In a matter of months, my dad came out to visit. I threw a keg party for my new friends to meet him. The next day, we drove down to Palo Alto to watch the Fighting Irish crush Stanford. My mom did not come—not that weekend, not that year. Cross-country travel is no casual thing, and we were seeing each other back east for weddings plenty.
My roommate’s mom came three times in the first year. After one of her visits, I said to my roommate, “I’ve been here for fourteen months, and my mother literally never even mentions coming. I mean, you’d think she’d want to see where her child was living.” I wasn’t afraid to phrase things dramatically; blame it on five months of Santa Barbara.
I wanted to take my mom to my office and introduce her to my manager, a strange and loving woman who fancied long fingernails, scarves, and dirty jokes.

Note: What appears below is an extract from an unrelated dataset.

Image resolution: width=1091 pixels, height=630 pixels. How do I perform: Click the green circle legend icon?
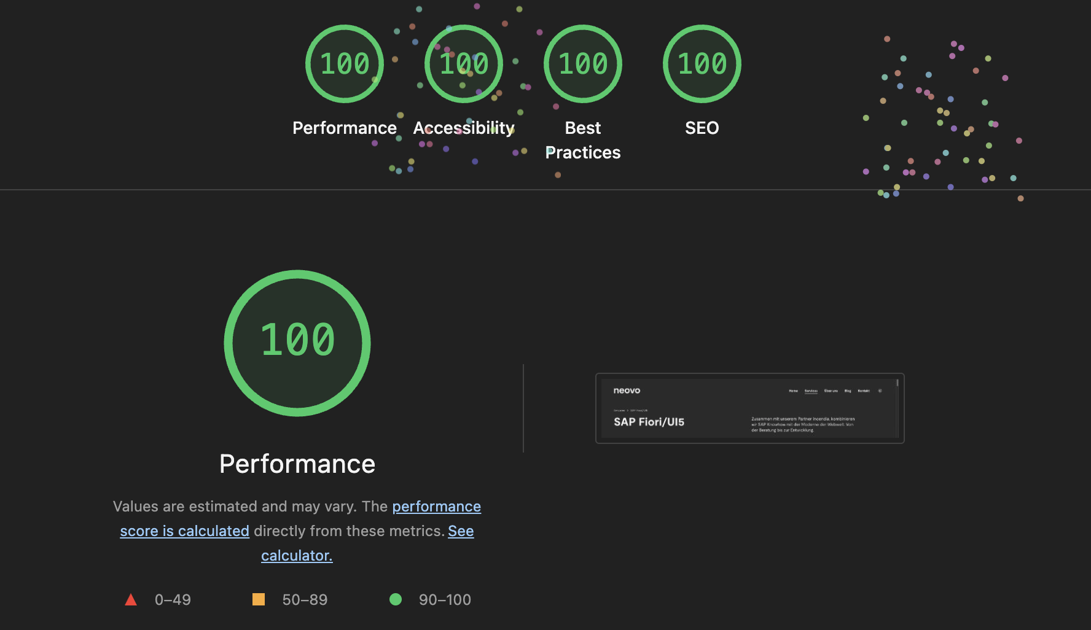click(x=396, y=599)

I wanted to take my mom for a burrito, surely her first, and show her all the fleeced boys in their hiking boots. I wanted to drive her across the Golden Gate Bridge with the top down.
“What does she say when you ask her?” my roommate said.

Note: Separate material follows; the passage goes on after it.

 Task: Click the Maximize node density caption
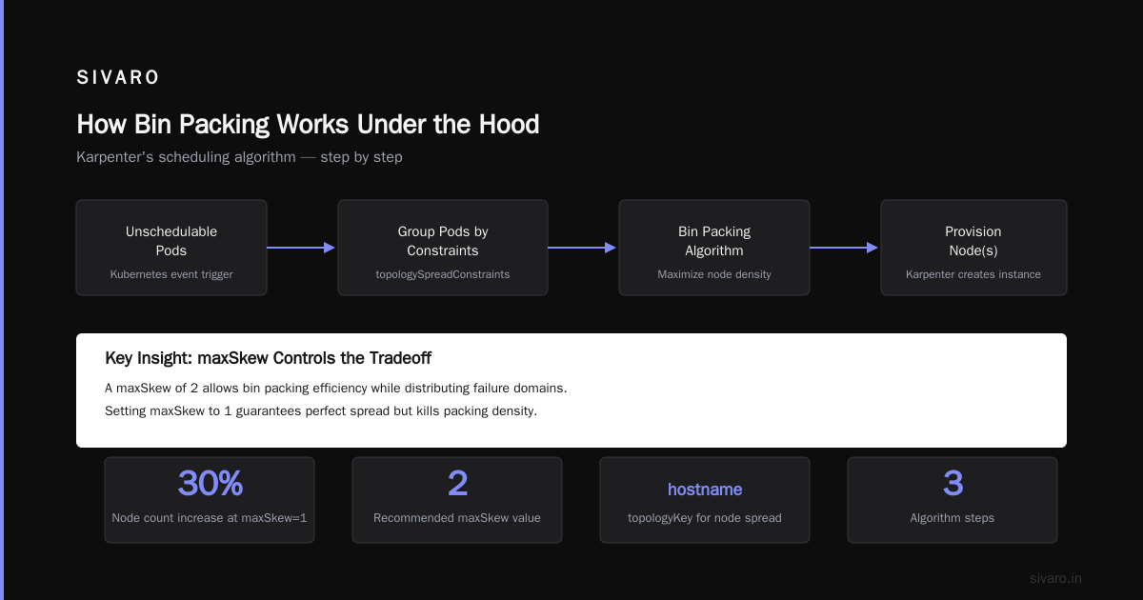tap(714, 274)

“Do I really have to ask her? I mean, don’t parents just automatically—”
“I don’t know. You’re not, like, super-nice to her on the phone. Maybe she thinks you don’t care.”
I paused, then shook it off. “Oh, come on, that’s crazy.”
But the idea stayed with me, and the next time my mom called I asked her to come out, and she said she would look into it.
“She won’t come, watch,” I said to my roommate when I hung up.
Later that evening, she called me back with a choice of dates and flight times.
Applying her Houseguests are like fish rule, she came for three days. I took her to all the best places I had found to eat, to walk, to look. Pasta at i Fratelli, beers at Sam’s, scones at Home Plate. The weather was perfect. She loved it.
Back at SFO on Monday morning, I walked her to the gate, as people did in 1994.
“You’ll never come home,” she said.
“Yes, I will—”
“No. If I’d seen this place when I was young, I’d have stayed forever.”
It was hard for me to imagine my mother young. She’d never really been me, a girl out of college, looking at the map, wondering where to unpack her trunk and set up her JCPenney bedroom set.
“I’ll be back, Ma. When it’s time to buy a house …”
“No, it’s too good here.” She nodded, agreeing with herself, and then stepped into line at the ticket counter.